As of Monday, 3,713 Alaskans have been tested for the disease, with 2,002 tests being processed through the Alaska State Public Health Laboratories and 1,711 processed by commercial labs, according to DHSS.
Also joining Monday’s press conference were Sen. Lisa Murskowski, Sen. Dan Sullivan and Rep. Don Young, all Republicans, to speak about the recently passed Coronavirus Aid, Relief and Economic Security, or CARES, Act, and what its provisions can mean for Alaskans.
Much of the discussion centered on what kind of aid the state can expect from the federal government through the CARES Act. The health care sector is struggling nationally and globally with a shortage of equipment, supplies and protective gear.
Zink announced in the press conference that Alaska just received 60 ventilators from the federal government. Those will be added to the roughly 200 ventilators that Zink told the Anchorage Daily News the state already has. That estimate of 200 includes ventilators that can only be used on children, as well as those designated for travel.

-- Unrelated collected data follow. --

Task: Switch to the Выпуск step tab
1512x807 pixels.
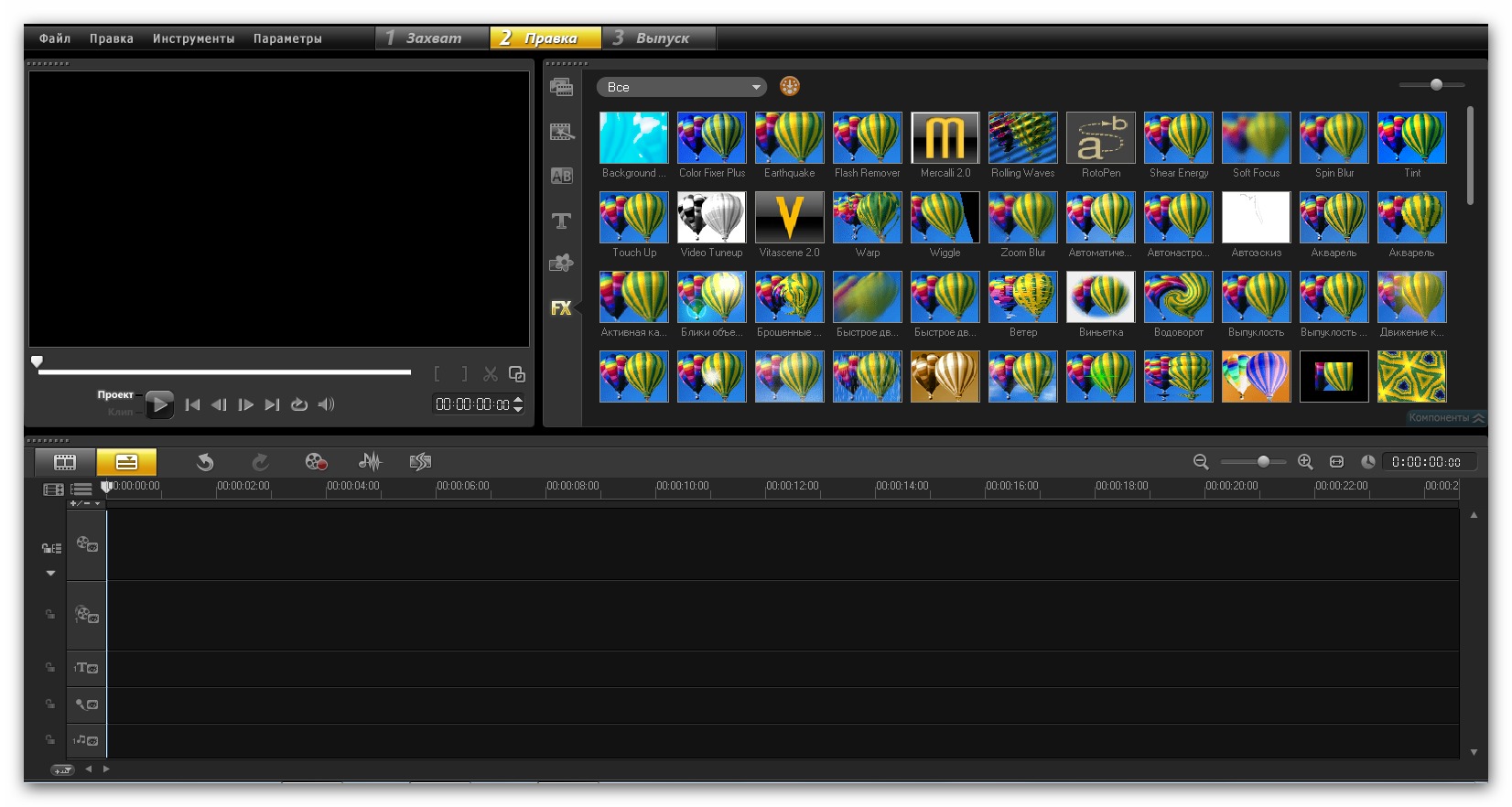Action: pos(661,38)
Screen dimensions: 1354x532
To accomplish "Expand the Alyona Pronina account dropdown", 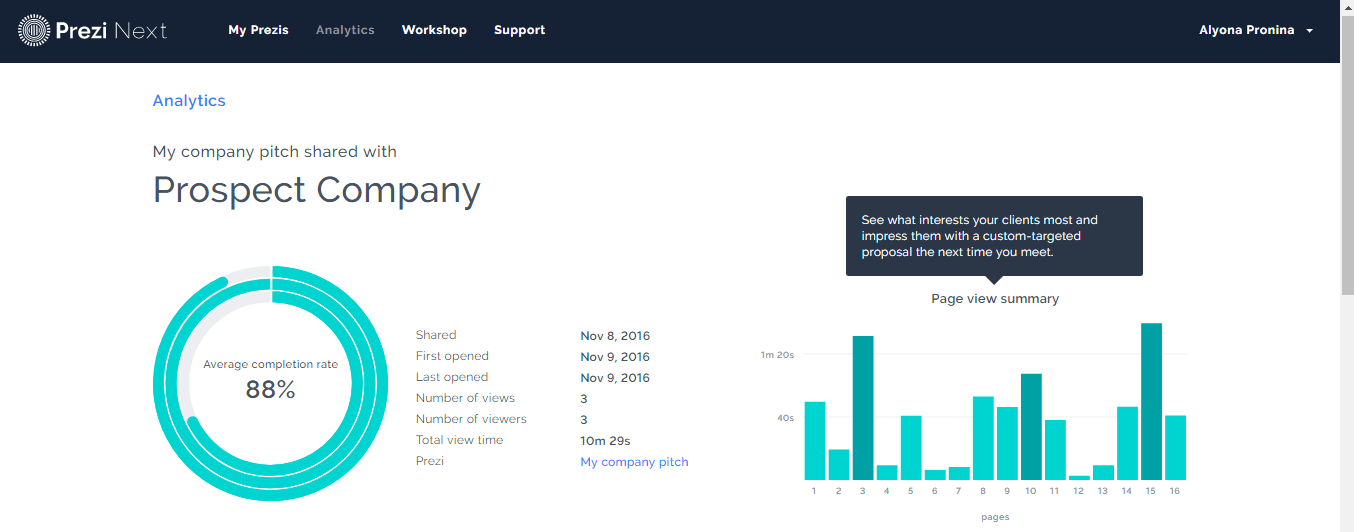I will tap(1255, 30).
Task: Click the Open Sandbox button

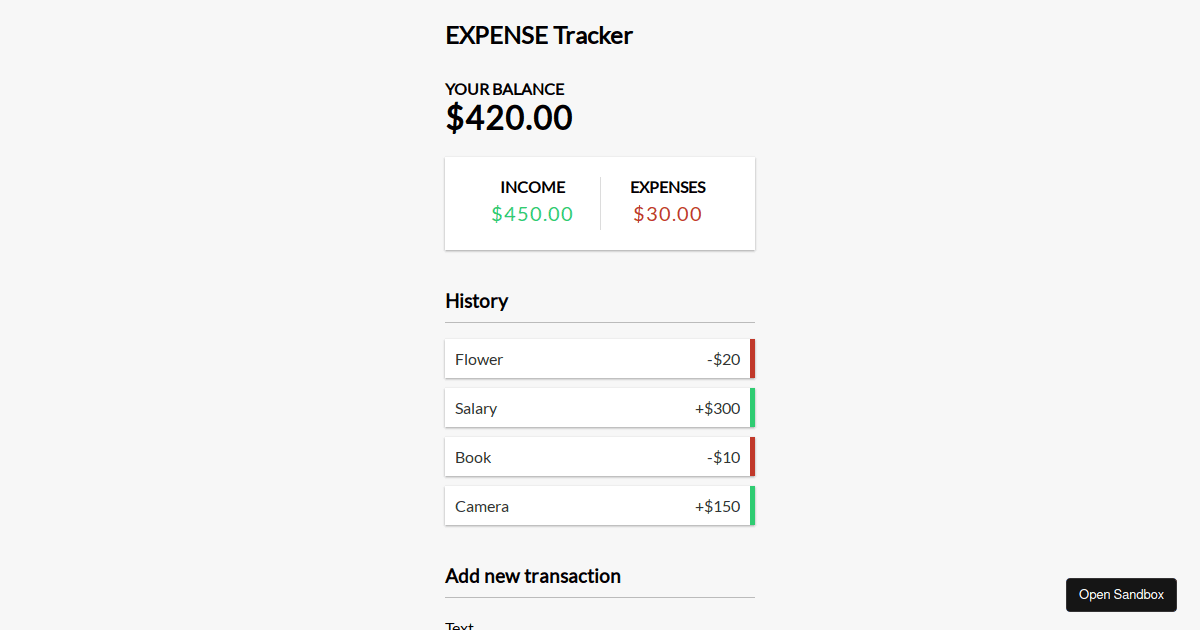Action: [1121, 595]
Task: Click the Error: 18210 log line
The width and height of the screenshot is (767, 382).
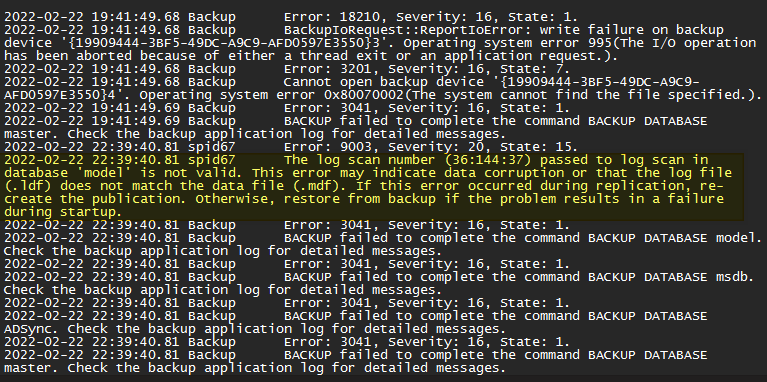Action: pos(291,17)

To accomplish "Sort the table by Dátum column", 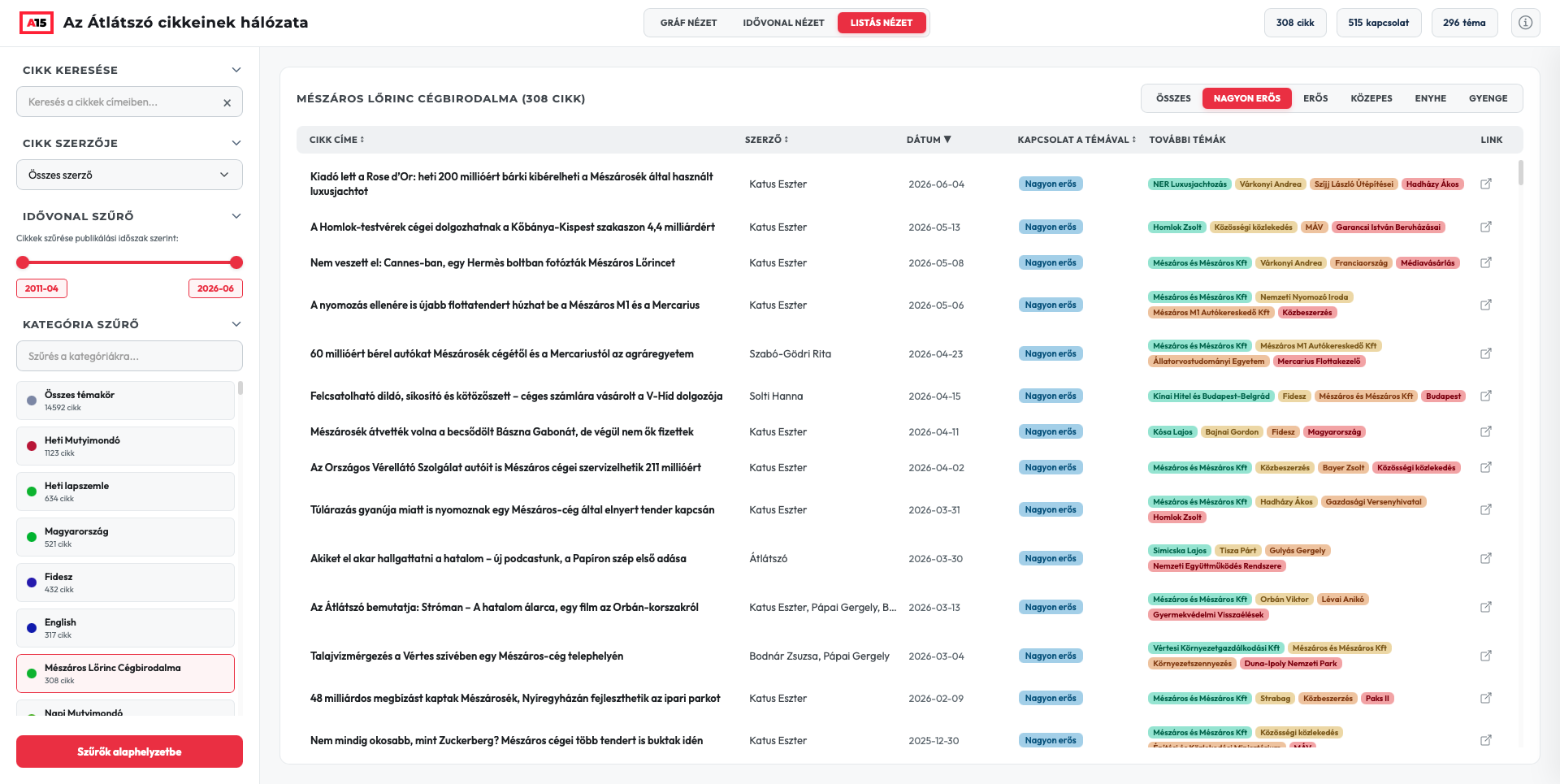I will (x=929, y=140).
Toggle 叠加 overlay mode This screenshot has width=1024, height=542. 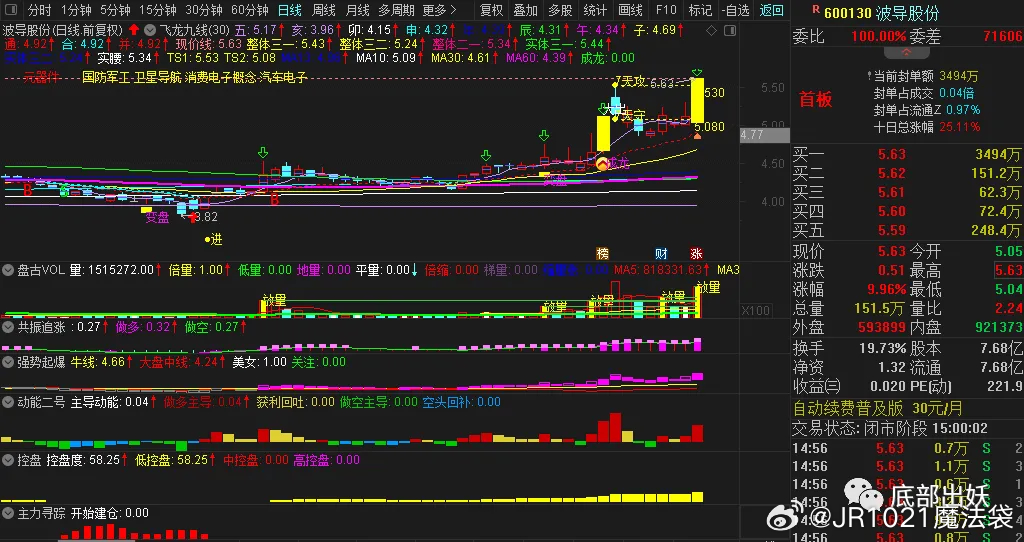click(x=525, y=10)
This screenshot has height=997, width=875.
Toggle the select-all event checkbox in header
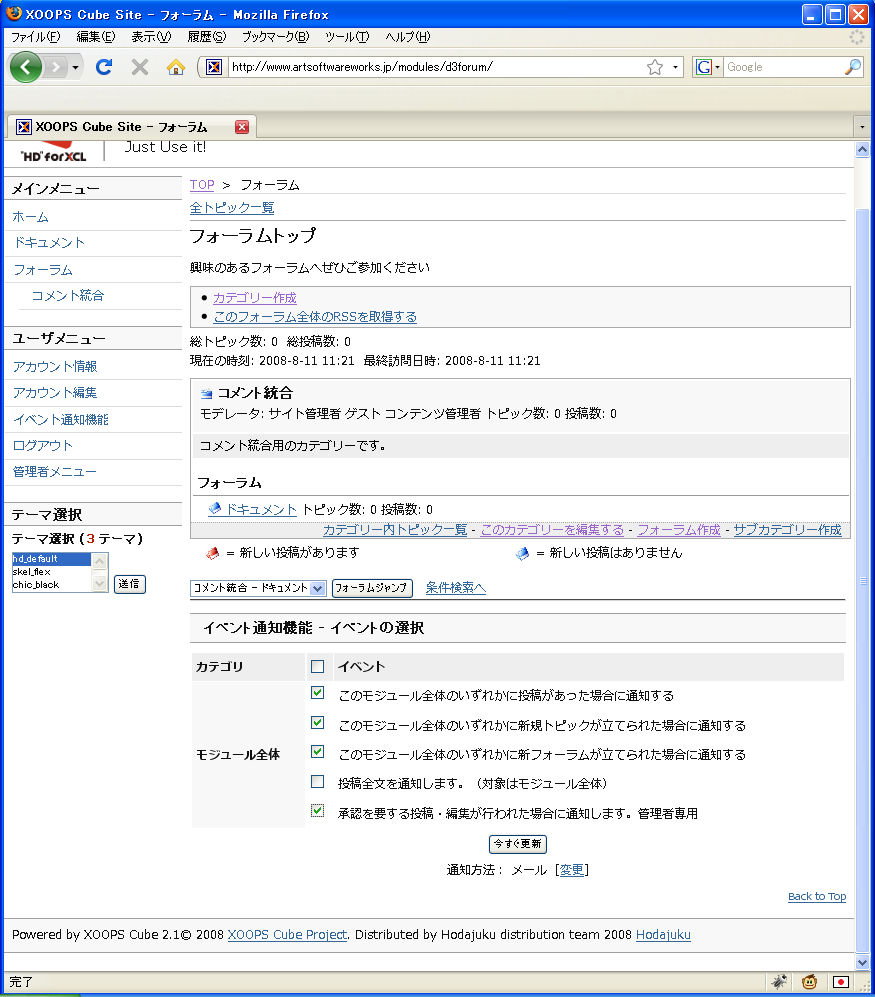318,667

“It’s important to remember that a ventilator can have a lot of different looks and a lot of different ability,” Zink said during Monday’s press conference. “Particularly with the inflammation that can happen in the lungs secondary to COVID, having the very sensitive ventilators can be really, really important, and so we really appreciate the industry’s work in the Lower 48, and the federal delegation’s work, and the federal government’s to get those.”
Zink said it’s estimated that the state of Alaska could need between 48 and more than 1,000 additional ventilators. She said that an additional 48 ventilators is within Alaska’s capacity right now.
“And there’s a huge range based on kind of which statistics you look at,” Zink said. “And that’s why we’re doing all this social distancing, why we’re trying to do this mitigation as we build up capacity.”
The new ventilators are currently being tested. When that’s done, Zink said the state will decide where to send them.
While individuals in Alaska and in-state manufacturing companies are stepping up to fill some of this gap themselves, Murkowski and Sullivan noted that $150 billion is set aside in the CARES Act for the community hospitals and health centers.
“There’s several billion in that … part of the CARES Act that is focused on rebuilding the national stockpile of critical equipment like ventilators,” Sullivan said.
Asked by a reporter about Alaska’s ability to capitalize on rapid testing kits for COVID-19, Zink said the state has been working with the federal delegation to get “as much testing as we possibly can in the state of Alaska.”
Zink said rapid testing will be an important tool for virus detection in rural communities and rural industries, like some remote seafood processors.
The U.S. Food and Drug Administration recently approved a rapid testing kit by the company Abbott.
“We are assessing where that exists right now and working with the federal delegation to get a minimum of those up here so we can get those out to rural areas as quickly as possible,” Zink said.
Zink also warned the Alaska public to be cautious of rapid testing kits being offered that have not been approved by the FDA.
“And we’re seeing communities spend a lot of money on tests that we don’t know if they’re useful or if they’re good, and they haven’t been approved,” she said.